真性嚢胞(嚢胞の壁の内側が上皮細胞で覆われているもの)と仮性嚢胞(上皮細胞に覆われていないもの)とに大別される。
真性嚢胞は自覚症状に乏しく画像診断により偶然発見されるものが多く、かつ経過観察でよいものが多い(これらの多くは先天性嚢胞)。真性嚢胞の中でも後天性嚢胞として、貯留性嚢胞と腫瘍性嚢胞がある。基本的に、腫瘍性嚢胞は悪性が否定できない場合は手術によって病変を切除する方向で治療を進める。
仮性嚢胞は膵炎や膵外傷などにより漏れだした膵液が周囲の組織に覆われることで形成された嚢胞である。
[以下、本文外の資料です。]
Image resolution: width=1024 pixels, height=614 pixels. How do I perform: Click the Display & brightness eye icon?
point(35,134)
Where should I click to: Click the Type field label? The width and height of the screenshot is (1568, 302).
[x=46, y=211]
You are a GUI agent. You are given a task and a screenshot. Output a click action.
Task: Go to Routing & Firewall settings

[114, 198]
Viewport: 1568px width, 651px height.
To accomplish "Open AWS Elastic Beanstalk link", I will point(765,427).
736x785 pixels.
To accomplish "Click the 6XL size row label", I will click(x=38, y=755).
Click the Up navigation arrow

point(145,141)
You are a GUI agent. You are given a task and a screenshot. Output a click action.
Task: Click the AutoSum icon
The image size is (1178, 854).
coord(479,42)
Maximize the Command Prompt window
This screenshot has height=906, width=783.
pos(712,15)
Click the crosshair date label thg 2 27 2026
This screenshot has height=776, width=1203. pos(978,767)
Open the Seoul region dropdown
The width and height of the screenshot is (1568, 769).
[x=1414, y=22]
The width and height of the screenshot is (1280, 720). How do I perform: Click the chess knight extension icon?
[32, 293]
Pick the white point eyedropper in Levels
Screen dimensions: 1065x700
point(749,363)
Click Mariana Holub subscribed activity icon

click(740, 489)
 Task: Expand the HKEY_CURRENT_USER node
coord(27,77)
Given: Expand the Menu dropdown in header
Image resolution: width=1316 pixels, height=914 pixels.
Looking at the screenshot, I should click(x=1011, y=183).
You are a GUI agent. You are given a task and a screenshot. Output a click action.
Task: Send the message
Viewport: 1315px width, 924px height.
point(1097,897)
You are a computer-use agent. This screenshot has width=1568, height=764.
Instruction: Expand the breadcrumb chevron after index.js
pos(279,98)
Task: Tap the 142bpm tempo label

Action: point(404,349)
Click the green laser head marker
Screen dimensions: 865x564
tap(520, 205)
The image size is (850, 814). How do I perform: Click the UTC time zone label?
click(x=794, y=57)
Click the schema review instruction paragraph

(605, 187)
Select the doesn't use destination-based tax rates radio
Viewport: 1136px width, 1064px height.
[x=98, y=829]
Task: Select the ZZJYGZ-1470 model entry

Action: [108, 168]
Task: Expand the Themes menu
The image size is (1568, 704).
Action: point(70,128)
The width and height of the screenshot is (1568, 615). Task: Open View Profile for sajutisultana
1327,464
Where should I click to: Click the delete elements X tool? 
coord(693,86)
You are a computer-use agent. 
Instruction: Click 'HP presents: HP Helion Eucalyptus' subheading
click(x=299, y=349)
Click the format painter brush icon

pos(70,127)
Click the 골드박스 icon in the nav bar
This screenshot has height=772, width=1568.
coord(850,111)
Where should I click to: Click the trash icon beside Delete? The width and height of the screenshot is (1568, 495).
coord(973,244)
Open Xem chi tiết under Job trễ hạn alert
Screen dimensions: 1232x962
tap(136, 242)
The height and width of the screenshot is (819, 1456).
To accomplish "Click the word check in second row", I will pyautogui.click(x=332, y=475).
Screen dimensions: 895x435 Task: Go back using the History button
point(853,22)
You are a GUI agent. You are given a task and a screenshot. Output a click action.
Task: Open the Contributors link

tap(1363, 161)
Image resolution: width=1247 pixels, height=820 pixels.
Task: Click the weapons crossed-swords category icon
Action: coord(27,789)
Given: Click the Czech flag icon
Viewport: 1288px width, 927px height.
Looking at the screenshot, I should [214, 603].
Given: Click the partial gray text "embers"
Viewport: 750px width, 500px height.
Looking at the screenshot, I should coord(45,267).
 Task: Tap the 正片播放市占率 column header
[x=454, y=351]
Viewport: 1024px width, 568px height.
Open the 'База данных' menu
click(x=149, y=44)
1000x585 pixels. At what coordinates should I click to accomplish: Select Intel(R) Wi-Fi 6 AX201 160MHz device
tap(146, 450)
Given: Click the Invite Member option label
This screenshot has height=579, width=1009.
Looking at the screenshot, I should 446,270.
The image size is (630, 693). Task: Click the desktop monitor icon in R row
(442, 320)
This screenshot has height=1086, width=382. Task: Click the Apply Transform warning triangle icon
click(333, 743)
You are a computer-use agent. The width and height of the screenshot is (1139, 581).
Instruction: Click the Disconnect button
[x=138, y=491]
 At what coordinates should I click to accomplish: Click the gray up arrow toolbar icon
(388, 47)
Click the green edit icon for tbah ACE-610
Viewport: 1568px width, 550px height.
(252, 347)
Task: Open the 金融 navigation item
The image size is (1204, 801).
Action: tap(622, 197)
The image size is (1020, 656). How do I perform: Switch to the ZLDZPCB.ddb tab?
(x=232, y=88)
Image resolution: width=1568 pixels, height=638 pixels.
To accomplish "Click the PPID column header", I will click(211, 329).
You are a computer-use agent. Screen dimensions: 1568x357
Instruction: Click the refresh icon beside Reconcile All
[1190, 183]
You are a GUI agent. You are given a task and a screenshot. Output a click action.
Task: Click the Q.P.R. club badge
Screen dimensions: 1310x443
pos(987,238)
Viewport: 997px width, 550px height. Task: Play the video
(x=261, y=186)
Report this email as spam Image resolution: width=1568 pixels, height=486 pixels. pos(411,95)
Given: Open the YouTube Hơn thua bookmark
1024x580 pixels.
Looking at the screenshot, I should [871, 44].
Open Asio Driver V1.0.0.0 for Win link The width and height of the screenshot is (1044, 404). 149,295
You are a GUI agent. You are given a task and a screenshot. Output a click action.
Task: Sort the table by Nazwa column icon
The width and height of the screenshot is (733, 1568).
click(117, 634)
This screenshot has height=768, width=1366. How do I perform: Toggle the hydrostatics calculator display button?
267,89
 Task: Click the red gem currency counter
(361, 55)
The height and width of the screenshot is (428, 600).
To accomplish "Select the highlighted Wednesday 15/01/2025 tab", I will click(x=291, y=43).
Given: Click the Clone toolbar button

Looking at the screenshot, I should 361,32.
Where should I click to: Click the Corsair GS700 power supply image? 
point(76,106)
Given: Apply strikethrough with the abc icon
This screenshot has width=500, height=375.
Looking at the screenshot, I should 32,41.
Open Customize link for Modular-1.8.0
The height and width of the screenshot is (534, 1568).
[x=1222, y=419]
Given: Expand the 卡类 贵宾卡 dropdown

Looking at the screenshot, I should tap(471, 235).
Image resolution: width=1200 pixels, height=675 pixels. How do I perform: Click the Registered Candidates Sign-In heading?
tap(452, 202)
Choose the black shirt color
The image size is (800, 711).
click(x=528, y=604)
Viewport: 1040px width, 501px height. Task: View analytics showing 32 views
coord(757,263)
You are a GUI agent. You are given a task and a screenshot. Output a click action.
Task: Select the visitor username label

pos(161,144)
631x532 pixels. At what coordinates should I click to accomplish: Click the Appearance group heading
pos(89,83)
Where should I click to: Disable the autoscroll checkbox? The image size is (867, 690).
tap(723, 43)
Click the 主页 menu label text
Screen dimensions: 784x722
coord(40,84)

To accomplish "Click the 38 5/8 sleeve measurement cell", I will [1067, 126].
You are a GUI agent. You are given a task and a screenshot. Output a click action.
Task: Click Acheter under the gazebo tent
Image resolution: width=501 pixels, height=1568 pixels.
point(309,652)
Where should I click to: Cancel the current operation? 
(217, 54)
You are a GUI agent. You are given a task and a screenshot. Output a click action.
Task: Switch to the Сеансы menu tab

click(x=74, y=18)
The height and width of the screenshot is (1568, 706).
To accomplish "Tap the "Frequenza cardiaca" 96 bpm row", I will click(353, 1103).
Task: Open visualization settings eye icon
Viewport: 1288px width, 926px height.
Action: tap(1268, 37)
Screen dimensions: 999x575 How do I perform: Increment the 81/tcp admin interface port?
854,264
発症後1~2週間であきらかになることが多い。一般にみられる症状としては腹痛で、圧痛(押して痛い)・腹部腫瘤などがみられることもある。症状は摂食により増悪することが多い。仮性嚢胞は自然に小さくなることもあり、観察しながら様子をみるが、6週間以上たっても退縮しない場合は外科治療(嚢胞消化管吻合など)などの対象となる。病状(感染など)や全身状態を考慮しながら、経皮的穿刺ドレナージ(皮膚の外から針を刺して内容液を体外へ誘導する処置)、内視鏡的治療などを選択する場合もある。